On the first day of the session, Jeanine took aside those of us participating in the Transformation program for assessments. She took our measurements (weight was self-reported) and then we did some fitness tests, like measuring how long you can plank, and how many bicep curls with 10-pound weights can you do in a minute.
Here are my stats:
Weight: 148.5 lbs.
Chest: 39 ⅜”
Waist: 39 ¼”
Hips: 41 ¾”
Run: 1 minute 3 seconds
Bicep curls in one minute: 22
Plank: 52 seconds
Push ups in one minute: 30
Squats in one minute: 36
Side bridge: 31 seconds
I’m closer to my goal of a minute-long plank than I thought! We’ll see where I am with that as well as the other measurements in seven weeks.
During assessments, the rest of the class rotated through stations with different exercises at them; we joined in after assessments. My surprise favorite had paper plates. Instead of doing regular burpees, we were supposed to slide our feet back on the plates instead of jumping back into the plank position. That slide made for an extra core challenge while also being gentler on my knees.
Here’s a sample of my food journal. I kind of went overboard on restaurant meals, though I hadn’t intended to.
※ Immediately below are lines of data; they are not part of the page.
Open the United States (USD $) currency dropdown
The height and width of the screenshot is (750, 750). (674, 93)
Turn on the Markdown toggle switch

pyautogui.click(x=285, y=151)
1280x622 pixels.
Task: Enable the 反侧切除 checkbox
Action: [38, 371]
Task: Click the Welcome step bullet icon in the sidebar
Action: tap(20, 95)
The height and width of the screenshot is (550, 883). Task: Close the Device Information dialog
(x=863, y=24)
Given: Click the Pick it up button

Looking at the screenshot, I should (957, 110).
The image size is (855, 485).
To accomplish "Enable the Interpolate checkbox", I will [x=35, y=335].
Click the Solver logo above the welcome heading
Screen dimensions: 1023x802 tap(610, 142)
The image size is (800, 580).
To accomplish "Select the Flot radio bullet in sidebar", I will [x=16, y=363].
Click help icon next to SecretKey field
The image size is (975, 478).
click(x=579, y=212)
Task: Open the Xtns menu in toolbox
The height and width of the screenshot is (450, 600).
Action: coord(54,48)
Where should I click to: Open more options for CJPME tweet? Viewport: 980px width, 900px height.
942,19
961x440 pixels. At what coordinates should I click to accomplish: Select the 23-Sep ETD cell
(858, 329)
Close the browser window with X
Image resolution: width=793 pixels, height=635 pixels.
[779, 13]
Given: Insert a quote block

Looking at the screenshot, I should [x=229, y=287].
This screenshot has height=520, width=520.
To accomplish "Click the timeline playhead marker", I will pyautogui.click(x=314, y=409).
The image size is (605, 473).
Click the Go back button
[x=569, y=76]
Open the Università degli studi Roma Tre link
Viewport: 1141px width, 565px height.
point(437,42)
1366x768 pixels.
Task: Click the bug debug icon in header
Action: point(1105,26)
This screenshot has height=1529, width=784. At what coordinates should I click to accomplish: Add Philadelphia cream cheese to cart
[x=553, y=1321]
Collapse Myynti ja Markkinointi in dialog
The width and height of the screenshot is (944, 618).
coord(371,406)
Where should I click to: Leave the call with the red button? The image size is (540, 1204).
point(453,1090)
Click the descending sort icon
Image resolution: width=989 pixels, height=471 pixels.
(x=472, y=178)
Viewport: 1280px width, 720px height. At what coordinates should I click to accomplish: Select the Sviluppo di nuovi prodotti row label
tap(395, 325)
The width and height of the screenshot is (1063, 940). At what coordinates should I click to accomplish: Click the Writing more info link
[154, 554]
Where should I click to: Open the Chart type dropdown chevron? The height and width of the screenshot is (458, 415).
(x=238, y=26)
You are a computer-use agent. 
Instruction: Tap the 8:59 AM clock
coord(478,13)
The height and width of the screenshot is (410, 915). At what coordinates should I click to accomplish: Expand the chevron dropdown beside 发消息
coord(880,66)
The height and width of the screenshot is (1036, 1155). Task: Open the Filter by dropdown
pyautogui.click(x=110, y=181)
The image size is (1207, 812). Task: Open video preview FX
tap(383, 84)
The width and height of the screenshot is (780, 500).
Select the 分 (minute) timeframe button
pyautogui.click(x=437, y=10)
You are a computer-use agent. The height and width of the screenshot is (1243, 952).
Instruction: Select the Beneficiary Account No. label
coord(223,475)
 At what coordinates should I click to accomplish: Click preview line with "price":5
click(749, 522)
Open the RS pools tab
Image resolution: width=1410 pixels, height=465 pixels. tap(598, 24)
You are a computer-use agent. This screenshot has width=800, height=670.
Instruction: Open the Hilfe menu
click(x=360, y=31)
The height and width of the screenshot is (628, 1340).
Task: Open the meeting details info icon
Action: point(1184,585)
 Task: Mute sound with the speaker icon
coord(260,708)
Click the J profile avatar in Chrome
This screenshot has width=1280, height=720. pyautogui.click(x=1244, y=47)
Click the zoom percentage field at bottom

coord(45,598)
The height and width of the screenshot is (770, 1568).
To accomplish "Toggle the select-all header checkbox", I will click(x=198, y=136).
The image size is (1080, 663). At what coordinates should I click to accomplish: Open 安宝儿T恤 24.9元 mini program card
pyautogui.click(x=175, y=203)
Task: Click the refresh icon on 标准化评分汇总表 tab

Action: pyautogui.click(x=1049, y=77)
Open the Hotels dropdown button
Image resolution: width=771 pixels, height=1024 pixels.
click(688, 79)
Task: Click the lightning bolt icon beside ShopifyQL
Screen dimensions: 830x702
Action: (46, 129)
Breakfast: Bran muffin, strawberries, 1 cup milk
Snack: Granola bar
Lunch: Indian buffet - 1 full plate (1 scoop rice, veggies, curries), ¼ naan round, mixed fruit
Snack: Mixed berries with yogurt and nuts
Dinner: Noodles & Co. carry-out -- whole grain pasta with spinach and chicken; broccoli; banana
Water: 7 glasses
Workout: 20-minute video
We’re usually pretty good about menu planning, but that Friday Elena had an appointment that got out at 6pm, and our dinners for the week had run out, so off we went to Noodles & Co. After dinner I took a closer look at the menu and realized they had main course salads, which would have been a better choice after a heavy lunch. Oh well. I pledged to get back on track the next day.
Jeanine’s comments on this entry: She recognized that I didn’t fill up my plate twice at the buffet, which I would normally do, and cheered me on for going to an extra Body Back class on Saturday.
One of the things I’m working on during this session is snacking! I’m usually okay with a midmorning snack before lunch, but that stretch between lunch and dinner feels extra long, even with an afternoon snack; I find myself eating random salty or sweet stuff during dinner prep, and after the kids are in bed too. Jeanine suggested having some water when those cravings hit (I like herbal tea when it’s chilly out) and that’s been working well for me for the past few days.
The unseasonably warm winter and fake-out blizzard we had are gone, spring finally seems here to stay, and the daytime Fit4Mom classes will be moving outside soon. The first outdoor Body Back class is this Saturday. I can’t wait to get some vitamin D during my workouts!